“am dritten Tage auferstanden von den Toten, aufgefahren in den Himmel”, heißt es im Apostolischen Glaubensbekenntnis der römisch-katholischen Kirche. Auferstanden und aufgefahren soll natürlich Jesus Christus höchst selbst sein und stattgefunden hat die Fahrt in den Himmel 40 Tage nach Ostern; also heute (bzw. genau genommen heute, aber früher (bzw. ganz genau genommen gar nicht)), weswegen der gerade stattfindende Feiertag ja auch Christi Himmelsfahrt heißt. Wie ihr den freien Tag nutzt weiß ich nicht – hier in Thüringen spaziert man jedenfalls traditionell durch die Wälder und betrinkt sich dabei (vermutlich ganz ohne theologische Rechtfertigung). Da ich morgen aber arbeiten muss, setze ich beim Freiluftbesäufnis diesmal aus und schreibe lieber einen kurzen Text über die eigentliche Bedeutung der Ascensio, wie die Himmelfahrt in der Sprache der Kirche ja offiziell heißt.
Mich interessiert aber nicht irgendeine Aszension, sondern die “rechte”. Es geht um die Rektaszension, die allen schon mal begegnet ist, die sich mit der Beobachtung des Himmels beschäftigt haben. Wie man die Position von Objekten am Himmel angibt, habe ich früher schon recht ausführlich erklärt. Es gibt jede Menge mögliche Koordinatensysteme für die verschiedensten Anwendungen. Am häufigsten ist aber dasjenige, bei dem jedem Himmelskörper zwei Zahlen zugewiesen werden: Rektaszension und Deklination. Die spielen im wesentlichen die Rolle, die die geografische Länge und Breite auf der Erde spielen. Während Länge und Breite den Abstand zum Nullmeridian in Greenwich und zum Äquator messen, müssen wir uns bei der Rektaszension auf den Himmelsäquator konzentrieren.
Der Himmelsäquator ist der auf den Himmel projizierte Äquator der Erde. Stellen wir uns vor, wir befinden uns in der brasilianischen Stadt Macapá. Nachdem wir uns die Citadelle – offensichtlich eine von zwei lokalen Sehenswürdigkeiten – angesehen haben, können wir zur zweiten Sehenswürdigkeit spazieren: Dem Zero-Monument, das die Position des Äquators markiert, der genau durch die Stadt verläuft. Sollten wir eine Stelle mit freiem Blick auf den Horizont finden, dann würden wir feststellen, dass er den Himmelsäquator genau im rechten Winkel schneidet. Und nachdem wir das festgestellt haben, können wir die Sterne betrachten die in der – hoffentlich – klaren Nacht aufgehen und sich über den Himmel bewegen. Am Äquator tun sie das in einer geraden Linie, direkt vom Horizont nach oben über unseren Kopf hinweg und dann wieder zurück bis zum Untergang. Das ist nicht überraschend: Die Sterne bewegen sich ja nicht wirklich; es ist die Drehung der Erde um ihre Achse die die scheinbare Bewegung der Himmelskörper verursacht.

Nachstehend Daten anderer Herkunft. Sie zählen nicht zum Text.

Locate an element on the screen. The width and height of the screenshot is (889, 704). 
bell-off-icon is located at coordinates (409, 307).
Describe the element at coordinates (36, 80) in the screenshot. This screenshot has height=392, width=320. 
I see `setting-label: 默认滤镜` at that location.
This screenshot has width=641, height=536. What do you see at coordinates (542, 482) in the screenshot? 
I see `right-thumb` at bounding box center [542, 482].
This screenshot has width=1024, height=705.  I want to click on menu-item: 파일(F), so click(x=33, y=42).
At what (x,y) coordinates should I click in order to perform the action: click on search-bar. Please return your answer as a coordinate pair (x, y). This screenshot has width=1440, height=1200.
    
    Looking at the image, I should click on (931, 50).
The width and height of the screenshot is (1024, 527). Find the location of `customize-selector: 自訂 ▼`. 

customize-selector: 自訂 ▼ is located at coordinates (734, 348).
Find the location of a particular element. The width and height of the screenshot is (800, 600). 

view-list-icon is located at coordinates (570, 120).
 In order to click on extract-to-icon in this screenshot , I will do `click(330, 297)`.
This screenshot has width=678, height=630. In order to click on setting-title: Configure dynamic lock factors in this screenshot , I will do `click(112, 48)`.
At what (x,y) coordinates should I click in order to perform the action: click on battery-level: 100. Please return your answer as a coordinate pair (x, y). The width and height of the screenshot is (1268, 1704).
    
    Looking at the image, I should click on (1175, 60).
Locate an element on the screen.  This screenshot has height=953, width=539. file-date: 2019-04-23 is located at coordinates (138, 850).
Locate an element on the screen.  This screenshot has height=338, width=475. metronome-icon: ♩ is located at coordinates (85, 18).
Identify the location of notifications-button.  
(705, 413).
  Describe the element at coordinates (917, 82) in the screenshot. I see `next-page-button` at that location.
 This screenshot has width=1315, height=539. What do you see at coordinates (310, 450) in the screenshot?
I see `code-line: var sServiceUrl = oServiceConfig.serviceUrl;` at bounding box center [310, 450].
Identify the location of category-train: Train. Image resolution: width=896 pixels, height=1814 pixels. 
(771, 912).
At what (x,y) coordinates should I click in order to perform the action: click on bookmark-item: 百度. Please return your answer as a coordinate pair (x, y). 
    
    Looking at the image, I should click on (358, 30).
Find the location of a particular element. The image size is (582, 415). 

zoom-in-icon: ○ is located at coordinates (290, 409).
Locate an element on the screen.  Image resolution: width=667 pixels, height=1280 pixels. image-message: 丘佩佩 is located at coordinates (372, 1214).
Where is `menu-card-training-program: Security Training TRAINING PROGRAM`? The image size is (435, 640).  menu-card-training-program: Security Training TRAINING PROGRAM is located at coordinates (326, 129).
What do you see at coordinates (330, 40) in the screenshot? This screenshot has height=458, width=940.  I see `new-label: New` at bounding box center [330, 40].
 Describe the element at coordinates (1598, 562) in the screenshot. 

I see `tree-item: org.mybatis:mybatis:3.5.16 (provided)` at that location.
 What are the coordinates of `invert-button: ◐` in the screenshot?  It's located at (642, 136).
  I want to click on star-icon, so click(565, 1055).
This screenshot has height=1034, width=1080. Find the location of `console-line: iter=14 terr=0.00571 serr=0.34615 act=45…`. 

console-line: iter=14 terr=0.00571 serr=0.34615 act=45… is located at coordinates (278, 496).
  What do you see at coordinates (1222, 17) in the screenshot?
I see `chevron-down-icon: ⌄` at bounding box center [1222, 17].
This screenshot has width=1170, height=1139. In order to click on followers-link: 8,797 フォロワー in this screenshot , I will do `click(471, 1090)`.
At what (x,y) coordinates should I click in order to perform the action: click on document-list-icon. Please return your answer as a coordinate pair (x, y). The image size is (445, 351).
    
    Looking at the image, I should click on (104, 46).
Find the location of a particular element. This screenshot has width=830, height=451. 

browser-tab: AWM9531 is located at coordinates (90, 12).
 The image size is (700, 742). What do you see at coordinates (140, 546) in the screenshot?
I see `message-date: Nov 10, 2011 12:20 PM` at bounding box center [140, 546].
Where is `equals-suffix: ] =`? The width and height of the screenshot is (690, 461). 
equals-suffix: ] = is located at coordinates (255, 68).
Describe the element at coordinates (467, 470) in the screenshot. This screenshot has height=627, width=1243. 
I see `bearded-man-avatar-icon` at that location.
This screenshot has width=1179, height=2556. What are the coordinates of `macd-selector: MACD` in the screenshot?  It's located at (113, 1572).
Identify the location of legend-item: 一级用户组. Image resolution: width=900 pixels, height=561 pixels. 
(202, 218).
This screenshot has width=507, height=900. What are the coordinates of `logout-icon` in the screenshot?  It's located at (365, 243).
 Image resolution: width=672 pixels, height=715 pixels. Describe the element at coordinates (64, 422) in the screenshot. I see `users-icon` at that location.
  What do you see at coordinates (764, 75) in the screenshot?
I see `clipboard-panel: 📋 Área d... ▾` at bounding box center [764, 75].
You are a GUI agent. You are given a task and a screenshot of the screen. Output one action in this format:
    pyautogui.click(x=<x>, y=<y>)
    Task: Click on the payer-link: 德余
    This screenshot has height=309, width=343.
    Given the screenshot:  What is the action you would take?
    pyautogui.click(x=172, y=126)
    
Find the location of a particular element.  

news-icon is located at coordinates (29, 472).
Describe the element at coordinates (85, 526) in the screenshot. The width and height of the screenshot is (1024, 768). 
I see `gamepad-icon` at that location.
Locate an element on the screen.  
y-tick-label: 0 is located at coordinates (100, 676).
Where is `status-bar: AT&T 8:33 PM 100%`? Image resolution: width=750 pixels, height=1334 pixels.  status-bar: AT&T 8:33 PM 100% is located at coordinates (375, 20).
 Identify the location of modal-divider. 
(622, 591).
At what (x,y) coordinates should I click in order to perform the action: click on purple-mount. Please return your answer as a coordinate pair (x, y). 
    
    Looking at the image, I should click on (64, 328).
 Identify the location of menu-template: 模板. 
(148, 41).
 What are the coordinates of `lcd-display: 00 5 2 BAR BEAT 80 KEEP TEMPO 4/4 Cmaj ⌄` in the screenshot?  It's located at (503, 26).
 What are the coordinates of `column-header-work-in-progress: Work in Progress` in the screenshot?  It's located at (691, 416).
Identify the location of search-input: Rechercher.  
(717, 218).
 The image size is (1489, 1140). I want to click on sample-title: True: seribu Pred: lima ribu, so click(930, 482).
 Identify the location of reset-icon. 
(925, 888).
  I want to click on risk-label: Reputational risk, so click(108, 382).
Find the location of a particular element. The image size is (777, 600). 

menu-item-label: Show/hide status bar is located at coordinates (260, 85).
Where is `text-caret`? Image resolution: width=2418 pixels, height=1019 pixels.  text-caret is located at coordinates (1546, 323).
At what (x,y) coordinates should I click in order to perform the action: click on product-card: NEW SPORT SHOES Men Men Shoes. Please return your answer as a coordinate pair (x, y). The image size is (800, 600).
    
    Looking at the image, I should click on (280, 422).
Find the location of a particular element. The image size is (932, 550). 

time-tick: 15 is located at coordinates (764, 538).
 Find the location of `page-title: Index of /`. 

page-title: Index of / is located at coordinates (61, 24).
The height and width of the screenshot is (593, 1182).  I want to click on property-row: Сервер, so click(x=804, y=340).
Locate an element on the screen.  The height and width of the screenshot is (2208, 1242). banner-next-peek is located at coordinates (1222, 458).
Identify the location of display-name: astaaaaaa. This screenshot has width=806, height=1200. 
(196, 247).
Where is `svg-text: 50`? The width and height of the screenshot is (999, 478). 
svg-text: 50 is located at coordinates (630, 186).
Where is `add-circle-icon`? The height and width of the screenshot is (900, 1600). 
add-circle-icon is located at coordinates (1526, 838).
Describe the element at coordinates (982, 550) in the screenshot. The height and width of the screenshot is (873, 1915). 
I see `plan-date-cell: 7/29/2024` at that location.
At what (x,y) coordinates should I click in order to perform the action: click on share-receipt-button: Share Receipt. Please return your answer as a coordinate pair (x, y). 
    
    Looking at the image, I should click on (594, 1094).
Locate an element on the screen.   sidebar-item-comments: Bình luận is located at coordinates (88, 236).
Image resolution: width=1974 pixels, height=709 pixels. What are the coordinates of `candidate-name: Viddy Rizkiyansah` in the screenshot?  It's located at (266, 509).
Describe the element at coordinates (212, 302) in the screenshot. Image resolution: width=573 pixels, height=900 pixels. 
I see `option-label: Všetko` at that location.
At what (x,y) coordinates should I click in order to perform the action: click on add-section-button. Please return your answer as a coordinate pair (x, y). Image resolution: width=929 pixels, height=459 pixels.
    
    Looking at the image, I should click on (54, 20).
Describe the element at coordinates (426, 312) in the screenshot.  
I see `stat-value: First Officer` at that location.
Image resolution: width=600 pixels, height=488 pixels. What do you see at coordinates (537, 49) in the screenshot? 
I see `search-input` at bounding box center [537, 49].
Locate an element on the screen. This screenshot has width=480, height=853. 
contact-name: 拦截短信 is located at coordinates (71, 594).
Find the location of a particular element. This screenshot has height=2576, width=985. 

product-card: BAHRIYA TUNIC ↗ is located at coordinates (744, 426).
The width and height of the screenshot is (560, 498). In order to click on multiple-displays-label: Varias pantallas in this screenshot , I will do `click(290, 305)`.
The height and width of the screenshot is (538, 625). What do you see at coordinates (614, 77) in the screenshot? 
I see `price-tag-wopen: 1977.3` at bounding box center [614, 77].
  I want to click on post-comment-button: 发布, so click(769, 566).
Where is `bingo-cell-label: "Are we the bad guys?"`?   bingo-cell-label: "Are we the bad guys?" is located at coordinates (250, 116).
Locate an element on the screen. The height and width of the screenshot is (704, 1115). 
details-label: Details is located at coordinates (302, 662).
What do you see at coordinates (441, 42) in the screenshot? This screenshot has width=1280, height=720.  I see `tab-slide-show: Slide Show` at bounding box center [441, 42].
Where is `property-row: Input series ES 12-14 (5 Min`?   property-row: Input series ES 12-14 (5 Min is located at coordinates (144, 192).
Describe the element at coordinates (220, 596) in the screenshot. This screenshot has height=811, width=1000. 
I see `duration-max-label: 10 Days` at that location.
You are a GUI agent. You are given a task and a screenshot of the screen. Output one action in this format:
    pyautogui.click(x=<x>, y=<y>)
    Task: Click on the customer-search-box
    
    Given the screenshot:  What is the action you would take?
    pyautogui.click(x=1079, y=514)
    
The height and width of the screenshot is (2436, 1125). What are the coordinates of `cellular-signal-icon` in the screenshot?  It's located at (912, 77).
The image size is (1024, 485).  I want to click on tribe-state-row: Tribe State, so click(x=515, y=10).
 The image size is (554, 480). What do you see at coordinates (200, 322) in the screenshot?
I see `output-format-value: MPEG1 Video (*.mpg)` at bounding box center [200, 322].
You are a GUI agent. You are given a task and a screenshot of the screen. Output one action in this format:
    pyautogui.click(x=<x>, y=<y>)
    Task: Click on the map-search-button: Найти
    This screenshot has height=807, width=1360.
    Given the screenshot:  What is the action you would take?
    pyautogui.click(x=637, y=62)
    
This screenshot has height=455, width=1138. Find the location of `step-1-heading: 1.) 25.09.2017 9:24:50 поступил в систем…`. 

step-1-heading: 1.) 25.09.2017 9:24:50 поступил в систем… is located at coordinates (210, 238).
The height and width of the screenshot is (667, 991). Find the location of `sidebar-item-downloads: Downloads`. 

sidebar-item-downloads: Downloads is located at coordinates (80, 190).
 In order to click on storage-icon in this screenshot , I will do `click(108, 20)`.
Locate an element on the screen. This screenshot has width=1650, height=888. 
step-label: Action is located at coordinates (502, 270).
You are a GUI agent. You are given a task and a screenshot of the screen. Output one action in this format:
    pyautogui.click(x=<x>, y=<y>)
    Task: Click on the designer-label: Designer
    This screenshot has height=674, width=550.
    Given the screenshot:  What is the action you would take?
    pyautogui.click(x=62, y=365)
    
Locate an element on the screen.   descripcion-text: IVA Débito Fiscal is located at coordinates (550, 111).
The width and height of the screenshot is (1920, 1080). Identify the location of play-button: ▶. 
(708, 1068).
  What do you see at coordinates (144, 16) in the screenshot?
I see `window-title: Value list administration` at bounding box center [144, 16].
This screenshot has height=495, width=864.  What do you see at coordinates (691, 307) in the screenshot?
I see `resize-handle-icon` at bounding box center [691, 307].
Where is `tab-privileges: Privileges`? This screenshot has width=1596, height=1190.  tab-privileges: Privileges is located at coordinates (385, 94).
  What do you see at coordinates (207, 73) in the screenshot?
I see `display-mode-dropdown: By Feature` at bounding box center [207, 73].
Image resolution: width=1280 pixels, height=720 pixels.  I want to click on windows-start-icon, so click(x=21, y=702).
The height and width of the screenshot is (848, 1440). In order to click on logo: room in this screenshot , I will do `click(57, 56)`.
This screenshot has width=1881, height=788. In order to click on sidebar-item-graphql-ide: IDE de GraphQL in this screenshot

Stünden wir genau am Nord- oder Südpol, würden wir sehen können, wie sich die Sterne alle parallel zum Horizont bewegen und weder auf- noch untergehen. Zum Glück sind wir aber im warmen Brasilien und sehen hier am Äquator jeden Stern auf- und untergehen und zwar in rechtem Winkel zum Horizont. Der Aufstieg der Gestirne erfolgt also gerade. Oder wie man früher gesagt hat: Es handelt sich um eine ascension recta. Eben die Rektaszension.
In der modernen Astronomie bezeichnet die Rektaszension einen Winkel der vom Frühlingspunkt aus entlang des Himmelsäquators bis zum Fusspunkt unter dem Sterns gemessen wird. Der Frühlingspunkt ist der Nullpunkt des Koordinatensystems; es handelt sich um den Schnittpunkt zwischen Himmelsäquator und der Ekliptik, also der scheinbaren Bahn der Sonne um die Erde (die der realen Bahn der Erde um die Sonne entspricht). Vereinfacht gesagt: Wenn man einen Stern betrachtet, dann ist des Höhe über dem Himmelsäquator seine Deklination. Zieht man vom Stern einen Kreisbogen nach unten der im rechten Winkel auf dem Himmelsäquator trifft und misst den Abstand von diesem Punkt zum Frühlingspunkt, erhält man die Rektaszension.
Alles ganz einfach, oder? Auf jeden Fall viel einfacher als die christliche Theologie mit den lebenden Toten die zwischen Himmel und Erde herum sausen ohne vorab vernünftige Koordinatensystem zu entwickeln!